:: Work to complete ::
Rewrite the entries below, swapping each occurrence of "Screen dimensions" for "Screen size" and leaving everything else unchanged.

:: Available data ::
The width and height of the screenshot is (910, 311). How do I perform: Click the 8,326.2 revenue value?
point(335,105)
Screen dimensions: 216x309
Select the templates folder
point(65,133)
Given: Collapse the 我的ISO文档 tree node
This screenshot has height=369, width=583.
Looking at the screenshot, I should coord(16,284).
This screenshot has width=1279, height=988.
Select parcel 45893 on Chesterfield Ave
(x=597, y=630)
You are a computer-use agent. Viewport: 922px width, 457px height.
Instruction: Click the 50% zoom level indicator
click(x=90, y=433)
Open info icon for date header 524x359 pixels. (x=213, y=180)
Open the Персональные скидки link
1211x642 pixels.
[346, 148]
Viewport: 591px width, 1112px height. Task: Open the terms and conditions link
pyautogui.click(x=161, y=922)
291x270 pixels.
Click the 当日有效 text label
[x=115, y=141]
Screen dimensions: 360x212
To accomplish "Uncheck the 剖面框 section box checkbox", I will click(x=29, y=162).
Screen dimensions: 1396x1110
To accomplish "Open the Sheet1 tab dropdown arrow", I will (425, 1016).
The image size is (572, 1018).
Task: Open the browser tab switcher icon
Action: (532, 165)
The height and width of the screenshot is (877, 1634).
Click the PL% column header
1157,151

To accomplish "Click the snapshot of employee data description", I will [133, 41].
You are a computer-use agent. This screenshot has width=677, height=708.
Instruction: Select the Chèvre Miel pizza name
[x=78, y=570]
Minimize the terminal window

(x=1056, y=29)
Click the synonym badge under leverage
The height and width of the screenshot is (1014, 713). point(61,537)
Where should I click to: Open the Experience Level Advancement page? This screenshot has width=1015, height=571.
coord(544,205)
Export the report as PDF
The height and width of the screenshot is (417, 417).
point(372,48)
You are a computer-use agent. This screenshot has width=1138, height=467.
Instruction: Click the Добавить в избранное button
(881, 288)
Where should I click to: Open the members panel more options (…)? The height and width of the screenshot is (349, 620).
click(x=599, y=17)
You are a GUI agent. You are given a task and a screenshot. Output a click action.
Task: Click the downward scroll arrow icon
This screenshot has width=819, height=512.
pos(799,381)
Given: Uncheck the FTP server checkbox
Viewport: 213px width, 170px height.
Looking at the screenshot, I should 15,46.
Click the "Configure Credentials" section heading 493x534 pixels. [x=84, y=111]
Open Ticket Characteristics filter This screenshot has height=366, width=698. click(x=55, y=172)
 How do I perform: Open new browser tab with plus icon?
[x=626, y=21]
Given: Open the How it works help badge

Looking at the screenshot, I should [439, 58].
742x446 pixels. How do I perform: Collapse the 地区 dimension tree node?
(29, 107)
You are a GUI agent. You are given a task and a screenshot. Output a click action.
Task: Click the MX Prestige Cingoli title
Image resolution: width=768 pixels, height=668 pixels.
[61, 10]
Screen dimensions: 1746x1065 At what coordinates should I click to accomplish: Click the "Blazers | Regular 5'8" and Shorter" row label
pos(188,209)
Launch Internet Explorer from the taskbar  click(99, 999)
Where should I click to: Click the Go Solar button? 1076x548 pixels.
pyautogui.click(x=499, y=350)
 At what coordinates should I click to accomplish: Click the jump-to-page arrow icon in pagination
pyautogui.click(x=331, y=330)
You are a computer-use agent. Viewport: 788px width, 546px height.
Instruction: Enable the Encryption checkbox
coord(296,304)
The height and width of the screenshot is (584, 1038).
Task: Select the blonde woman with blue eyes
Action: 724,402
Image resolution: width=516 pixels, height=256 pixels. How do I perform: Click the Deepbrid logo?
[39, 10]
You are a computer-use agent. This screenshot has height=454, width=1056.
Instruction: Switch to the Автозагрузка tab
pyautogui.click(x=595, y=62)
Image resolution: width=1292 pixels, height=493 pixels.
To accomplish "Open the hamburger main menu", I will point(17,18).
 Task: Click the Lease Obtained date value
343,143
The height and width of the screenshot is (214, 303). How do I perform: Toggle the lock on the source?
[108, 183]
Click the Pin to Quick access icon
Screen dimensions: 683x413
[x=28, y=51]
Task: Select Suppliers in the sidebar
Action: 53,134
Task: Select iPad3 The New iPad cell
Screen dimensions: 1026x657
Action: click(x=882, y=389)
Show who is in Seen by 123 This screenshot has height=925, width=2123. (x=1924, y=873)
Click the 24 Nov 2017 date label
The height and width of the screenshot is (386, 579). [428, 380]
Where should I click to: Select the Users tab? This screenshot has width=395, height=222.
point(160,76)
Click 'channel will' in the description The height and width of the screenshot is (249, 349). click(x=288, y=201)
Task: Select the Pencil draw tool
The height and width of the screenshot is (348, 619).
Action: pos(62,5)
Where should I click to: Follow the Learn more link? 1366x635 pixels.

:: Finished answer ::
The width and height of the screenshot is (910, 311). How do I perform: Click the 8,326.2 revenue value?
point(335,105)
Screen size: 216x309
Select the templates folder
point(65,133)
Given: Collapse the 我的ISO文档 tree node
This screenshot has height=369, width=583.
Looking at the screenshot, I should coord(16,284).
This screenshot has width=1279, height=988.
Select parcel 45893 on Chesterfield Ave
(x=597, y=630)
You are a computer-use agent. Viewport: 922px width, 457px height.
Instruction: Click the 50% zoom level indicator
click(x=90, y=433)
Open info icon for date header 524x359 pixels. (x=213, y=180)
Open the Персональные скидки link
1211x642 pixels.
[346, 148]
Viewport: 591px width, 1112px height. Task: Open the terms and conditions link
pyautogui.click(x=161, y=922)
291x270 pixels.
Click the 当日有效 text label
[x=115, y=141]
Screen size: 360x212
To accomplish "Uncheck the 剖面框 section box checkbox", I will click(x=29, y=162).
Screen size: 1396x1110
To accomplish "Open the Sheet1 tab dropdown arrow", I will (425, 1016).
The image size is (572, 1018).
Task: Open the browser tab switcher icon
Action: (532, 165)
The height and width of the screenshot is (877, 1634).
Click the PL% column header
1157,151

To accomplish "Click the snapshot of employee data description", I will [133, 41].
You are a computer-use agent. This screenshot has width=677, height=708.
Instruction: Select the Chèvre Miel pizza name
[x=78, y=570]
Minimize the terminal window

(x=1056, y=29)
Click the synonym badge under leverage
The height and width of the screenshot is (1014, 713). point(61,537)
Where should I click to: Open the Experience Level Advancement page? This screenshot has width=1015, height=571.
coord(544,205)
Export the report as PDF
The height and width of the screenshot is (417, 417).
point(372,48)
You are a computer-use agent. This screenshot has width=1138, height=467.
Instruction: Click the Добавить в избранное button
(881, 288)
Where should I click to: Open the members panel more options (…)? The height and width of the screenshot is (349, 620).
click(x=599, y=17)
You are a GUI agent. You are given a task and a screenshot. Output a click action.
Task: Click the downward scroll arrow icon
This screenshot has width=819, height=512.
pos(799,381)
Given: Uncheck the FTP server checkbox
Viewport: 213px width, 170px height.
Looking at the screenshot, I should 15,46.
Click the "Configure Credentials" section heading 493x534 pixels. [x=84, y=111]
Open Ticket Characteristics filter This screenshot has height=366, width=698. click(x=55, y=172)
 How do I perform: Open new browser tab with plus icon?
[x=626, y=21]
Given: Open the How it works help badge

Looking at the screenshot, I should [439, 58].
742x446 pixels. How do I perform: Collapse the 地区 dimension tree node?
(29, 107)
You are a GUI agent. You are given a task and a screenshot. Output a click action.
Task: Click the MX Prestige Cingoli title
Image resolution: width=768 pixels, height=668 pixels.
[61, 10]
Screen size: 1746x1065 At what coordinates should I click to accomplish: Click the "Blazers | Regular 5'8" and Shorter" row label
pos(188,209)
Launch Internet Explorer from the taskbar  click(99, 999)
Where should I click to: Click the Go Solar button? 1076x548 pixels.
pyautogui.click(x=499, y=350)
 At what coordinates should I click to accomplish: Click the jump-to-page arrow icon in pagination
pyautogui.click(x=331, y=330)
You are a computer-use agent. Viewport: 788px width, 546px height.
Instruction: Enable the Encryption checkbox
coord(296,304)
The height and width of the screenshot is (584, 1038).
Task: Select the blonde woman with blue eyes
Action: 724,402
Image resolution: width=516 pixels, height=256 pixels. How do I perform: Click the Deepbrid logo?
[39, 10]
You are a computer-use agent. This screenshot has height=454, width=1056.
Instruction: Switch to the Автозагрузка tab
pyautogui.click(x=595, y=62)
Image resolution: width=1292 pixels, height=493 pixels.
To accomplish "Open the hamburger main menu", I will point(17,18).
 Task: Click the Lease Obtained date value
343,143
The height and width of the screenshot is (214, 303). How do I perform: Toggle the lock on the source?
[108, 183]
Click the Pin to Quick access icon
Screen size: 683x413
[x=28, y=51]
Task: Select Suppliers in the sidebar
Action: 53,134
Task: Select iPad3 The New iPad cell
Screen size: 1026x657
Action: click(x=882, y=389)
Show who is in Seen by 123 This screenshot has height=925, width=2123. (x=1924, y=873)
Click the 24 Nov 2017 date label
The height and width of the screenshot is (386, 579). [428, 380]
Where should I click to: Select the Users tab? This screenshot has width=395, height=222.
point(160,76)
Click 'channel will' in the description The height and width of the screenshot is (249, 349). click(x=288, y=201)
Task: Select the Pencil draw tool
The height and width of the screenshot is (348, 619).
Action: pos(62,5)
Where should I click to: Follow the Learn more link? 1366x635 pixels.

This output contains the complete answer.